▸ DATA EXCERPTS
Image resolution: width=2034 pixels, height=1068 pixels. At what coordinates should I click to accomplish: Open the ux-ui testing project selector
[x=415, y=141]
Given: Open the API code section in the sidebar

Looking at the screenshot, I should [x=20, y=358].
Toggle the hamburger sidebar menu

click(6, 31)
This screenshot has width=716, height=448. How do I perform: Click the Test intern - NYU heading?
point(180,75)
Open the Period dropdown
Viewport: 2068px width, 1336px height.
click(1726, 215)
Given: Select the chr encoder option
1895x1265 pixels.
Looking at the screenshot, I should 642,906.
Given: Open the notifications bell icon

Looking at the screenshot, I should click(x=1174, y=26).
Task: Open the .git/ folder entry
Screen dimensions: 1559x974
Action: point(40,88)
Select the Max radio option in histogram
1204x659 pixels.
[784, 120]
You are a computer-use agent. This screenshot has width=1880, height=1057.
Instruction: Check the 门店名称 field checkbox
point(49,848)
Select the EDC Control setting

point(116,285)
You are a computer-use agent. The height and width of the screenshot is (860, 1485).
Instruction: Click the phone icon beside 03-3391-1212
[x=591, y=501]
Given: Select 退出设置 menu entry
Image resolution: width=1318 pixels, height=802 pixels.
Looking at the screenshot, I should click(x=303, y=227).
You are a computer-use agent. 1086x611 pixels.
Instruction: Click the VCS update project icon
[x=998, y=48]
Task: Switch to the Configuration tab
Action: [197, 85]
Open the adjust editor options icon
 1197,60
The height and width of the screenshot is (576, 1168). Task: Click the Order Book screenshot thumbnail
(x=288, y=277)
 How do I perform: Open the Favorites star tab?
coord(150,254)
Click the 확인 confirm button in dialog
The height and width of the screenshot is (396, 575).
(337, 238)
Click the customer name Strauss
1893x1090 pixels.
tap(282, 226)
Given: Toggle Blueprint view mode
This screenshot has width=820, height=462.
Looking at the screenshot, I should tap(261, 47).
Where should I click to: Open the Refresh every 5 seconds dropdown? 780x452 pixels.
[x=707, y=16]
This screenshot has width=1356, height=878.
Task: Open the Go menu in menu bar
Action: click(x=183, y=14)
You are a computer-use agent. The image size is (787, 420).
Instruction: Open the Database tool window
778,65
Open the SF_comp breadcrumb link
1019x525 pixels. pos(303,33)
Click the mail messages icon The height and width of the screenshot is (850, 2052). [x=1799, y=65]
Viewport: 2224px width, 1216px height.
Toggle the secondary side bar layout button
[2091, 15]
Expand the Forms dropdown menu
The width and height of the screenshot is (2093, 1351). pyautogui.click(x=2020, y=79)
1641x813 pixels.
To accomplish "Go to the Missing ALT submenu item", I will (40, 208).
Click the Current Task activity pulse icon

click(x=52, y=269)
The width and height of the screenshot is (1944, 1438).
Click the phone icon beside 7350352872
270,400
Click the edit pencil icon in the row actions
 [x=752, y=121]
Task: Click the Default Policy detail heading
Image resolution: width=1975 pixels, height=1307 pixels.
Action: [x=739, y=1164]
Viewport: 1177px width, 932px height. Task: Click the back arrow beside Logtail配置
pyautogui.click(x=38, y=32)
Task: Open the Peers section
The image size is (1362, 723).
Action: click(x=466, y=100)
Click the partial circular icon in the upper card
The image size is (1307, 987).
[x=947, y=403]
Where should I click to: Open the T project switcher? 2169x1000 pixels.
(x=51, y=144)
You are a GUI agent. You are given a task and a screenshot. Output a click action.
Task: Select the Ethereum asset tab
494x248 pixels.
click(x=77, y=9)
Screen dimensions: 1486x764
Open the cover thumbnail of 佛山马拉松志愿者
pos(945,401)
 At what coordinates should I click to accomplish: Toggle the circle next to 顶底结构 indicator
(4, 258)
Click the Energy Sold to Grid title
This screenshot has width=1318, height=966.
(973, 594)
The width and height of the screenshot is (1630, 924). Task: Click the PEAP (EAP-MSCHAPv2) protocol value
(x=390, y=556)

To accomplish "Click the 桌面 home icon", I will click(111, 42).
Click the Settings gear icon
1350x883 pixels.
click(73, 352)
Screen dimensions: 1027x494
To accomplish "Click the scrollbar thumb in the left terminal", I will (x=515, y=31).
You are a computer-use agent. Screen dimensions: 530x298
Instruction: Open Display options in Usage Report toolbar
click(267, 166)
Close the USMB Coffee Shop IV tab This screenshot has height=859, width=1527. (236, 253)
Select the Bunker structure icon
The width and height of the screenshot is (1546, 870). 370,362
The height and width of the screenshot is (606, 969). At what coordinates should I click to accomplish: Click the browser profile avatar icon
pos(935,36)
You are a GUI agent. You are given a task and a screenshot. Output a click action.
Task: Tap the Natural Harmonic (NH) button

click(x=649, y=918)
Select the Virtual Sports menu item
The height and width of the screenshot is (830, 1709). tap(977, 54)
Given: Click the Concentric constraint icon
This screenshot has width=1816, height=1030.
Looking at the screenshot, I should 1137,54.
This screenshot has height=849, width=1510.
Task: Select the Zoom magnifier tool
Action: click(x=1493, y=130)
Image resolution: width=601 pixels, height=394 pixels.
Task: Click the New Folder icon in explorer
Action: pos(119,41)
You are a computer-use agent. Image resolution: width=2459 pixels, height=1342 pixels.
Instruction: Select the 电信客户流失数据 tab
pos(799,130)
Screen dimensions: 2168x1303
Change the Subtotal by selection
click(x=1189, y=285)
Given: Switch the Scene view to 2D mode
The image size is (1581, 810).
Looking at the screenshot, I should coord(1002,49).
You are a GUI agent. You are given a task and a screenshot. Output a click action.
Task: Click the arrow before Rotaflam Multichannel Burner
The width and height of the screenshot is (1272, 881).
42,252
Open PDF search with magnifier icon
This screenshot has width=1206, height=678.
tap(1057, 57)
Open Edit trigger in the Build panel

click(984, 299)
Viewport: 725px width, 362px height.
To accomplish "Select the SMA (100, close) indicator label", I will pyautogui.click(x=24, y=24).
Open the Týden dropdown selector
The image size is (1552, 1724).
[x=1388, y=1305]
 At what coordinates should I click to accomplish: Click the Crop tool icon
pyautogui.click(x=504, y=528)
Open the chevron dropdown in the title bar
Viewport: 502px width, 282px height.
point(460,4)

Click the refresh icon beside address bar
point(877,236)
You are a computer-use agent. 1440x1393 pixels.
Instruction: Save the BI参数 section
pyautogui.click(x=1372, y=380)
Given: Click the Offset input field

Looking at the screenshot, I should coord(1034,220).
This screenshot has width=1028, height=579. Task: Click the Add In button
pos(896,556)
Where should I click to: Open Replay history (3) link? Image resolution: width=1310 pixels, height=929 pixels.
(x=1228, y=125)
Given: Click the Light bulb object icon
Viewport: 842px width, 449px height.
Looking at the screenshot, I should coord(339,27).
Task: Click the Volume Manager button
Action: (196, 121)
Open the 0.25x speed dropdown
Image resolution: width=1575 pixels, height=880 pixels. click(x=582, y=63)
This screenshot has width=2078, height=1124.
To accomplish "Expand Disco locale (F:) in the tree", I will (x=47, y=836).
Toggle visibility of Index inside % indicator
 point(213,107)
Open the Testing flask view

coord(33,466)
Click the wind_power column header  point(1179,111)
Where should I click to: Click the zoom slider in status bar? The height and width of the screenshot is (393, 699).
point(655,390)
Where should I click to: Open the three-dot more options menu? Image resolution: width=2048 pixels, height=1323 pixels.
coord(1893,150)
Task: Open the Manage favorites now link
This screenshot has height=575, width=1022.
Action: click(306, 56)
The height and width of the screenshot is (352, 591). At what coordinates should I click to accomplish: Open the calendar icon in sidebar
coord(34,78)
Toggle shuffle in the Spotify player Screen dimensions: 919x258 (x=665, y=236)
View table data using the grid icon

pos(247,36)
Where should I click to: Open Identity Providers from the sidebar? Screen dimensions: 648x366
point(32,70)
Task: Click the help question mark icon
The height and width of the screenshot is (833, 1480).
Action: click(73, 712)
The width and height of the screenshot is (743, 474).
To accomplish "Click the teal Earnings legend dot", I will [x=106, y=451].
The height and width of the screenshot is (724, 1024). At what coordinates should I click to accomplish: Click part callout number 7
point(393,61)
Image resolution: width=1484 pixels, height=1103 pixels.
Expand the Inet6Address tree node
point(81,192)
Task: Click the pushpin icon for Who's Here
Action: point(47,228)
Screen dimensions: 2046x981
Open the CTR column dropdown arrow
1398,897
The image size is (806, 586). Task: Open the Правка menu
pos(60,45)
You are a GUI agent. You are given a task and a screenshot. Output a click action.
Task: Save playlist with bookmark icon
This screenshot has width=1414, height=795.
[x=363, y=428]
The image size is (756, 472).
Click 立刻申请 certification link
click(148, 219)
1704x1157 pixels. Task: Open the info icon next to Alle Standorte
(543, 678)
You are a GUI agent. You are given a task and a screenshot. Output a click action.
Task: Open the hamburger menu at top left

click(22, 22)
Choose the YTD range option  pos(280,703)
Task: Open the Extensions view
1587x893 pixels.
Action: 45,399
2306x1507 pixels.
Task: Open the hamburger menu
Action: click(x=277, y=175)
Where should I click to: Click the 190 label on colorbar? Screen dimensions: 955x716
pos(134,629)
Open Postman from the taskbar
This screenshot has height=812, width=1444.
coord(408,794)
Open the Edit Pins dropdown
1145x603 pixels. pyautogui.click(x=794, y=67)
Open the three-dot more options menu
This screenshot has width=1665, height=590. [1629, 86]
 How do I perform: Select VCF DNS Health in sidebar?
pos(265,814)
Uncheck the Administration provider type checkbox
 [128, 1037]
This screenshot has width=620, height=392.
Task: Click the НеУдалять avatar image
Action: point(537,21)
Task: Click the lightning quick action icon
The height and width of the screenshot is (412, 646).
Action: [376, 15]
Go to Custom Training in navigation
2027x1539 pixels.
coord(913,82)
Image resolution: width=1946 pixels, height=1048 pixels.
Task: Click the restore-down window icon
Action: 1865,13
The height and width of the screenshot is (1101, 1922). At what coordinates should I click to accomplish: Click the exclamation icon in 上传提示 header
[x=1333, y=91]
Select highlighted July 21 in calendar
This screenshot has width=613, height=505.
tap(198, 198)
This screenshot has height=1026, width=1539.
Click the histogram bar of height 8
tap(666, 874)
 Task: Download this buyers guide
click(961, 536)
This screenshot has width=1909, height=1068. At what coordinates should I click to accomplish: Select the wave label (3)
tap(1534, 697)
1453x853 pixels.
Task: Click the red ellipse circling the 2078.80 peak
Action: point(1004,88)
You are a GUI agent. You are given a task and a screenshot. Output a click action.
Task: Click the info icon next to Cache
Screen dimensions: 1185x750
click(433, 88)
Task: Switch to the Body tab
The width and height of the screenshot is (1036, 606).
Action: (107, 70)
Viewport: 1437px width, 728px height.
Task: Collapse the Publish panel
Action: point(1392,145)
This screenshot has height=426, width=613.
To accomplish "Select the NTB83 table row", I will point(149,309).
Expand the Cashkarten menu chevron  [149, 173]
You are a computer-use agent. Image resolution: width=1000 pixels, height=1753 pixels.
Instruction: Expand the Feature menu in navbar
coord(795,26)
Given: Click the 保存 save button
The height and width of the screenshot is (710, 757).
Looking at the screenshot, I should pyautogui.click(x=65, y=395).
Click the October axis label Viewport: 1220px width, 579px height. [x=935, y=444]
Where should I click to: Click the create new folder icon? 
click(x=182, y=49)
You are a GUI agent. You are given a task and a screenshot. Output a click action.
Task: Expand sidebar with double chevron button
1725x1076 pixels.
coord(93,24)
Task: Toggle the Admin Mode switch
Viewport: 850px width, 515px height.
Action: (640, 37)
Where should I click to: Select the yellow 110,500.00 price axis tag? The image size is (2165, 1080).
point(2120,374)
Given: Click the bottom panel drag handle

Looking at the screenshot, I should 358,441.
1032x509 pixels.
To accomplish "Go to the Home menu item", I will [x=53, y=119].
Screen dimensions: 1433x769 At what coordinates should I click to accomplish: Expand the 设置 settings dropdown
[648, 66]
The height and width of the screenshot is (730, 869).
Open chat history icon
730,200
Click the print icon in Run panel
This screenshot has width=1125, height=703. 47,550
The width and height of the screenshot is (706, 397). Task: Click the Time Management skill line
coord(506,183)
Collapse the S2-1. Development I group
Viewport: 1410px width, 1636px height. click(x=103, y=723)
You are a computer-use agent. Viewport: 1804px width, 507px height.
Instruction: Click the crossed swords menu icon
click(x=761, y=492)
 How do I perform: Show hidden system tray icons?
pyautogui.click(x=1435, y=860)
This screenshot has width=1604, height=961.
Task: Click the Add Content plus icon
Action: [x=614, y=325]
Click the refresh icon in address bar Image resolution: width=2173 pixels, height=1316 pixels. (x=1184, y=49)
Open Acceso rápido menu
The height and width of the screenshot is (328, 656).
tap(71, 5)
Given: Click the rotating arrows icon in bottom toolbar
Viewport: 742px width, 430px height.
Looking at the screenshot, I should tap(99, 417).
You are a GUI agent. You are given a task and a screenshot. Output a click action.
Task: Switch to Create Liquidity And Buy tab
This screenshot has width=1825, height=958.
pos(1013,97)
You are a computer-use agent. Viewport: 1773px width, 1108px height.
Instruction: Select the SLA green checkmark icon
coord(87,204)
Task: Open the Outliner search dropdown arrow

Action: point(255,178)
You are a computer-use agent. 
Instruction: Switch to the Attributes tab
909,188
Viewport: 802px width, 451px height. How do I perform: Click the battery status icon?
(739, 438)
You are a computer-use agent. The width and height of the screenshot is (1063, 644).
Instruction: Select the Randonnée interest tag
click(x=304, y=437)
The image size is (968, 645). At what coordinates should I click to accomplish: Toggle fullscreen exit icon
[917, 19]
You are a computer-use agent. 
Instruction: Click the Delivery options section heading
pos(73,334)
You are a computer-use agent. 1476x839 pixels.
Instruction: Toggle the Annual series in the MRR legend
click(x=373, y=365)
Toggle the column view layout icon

▸ EXERCISE
Among the lines of the data, some may contain the string "entry"; report how many, and nothing more.

▸ REPLY
2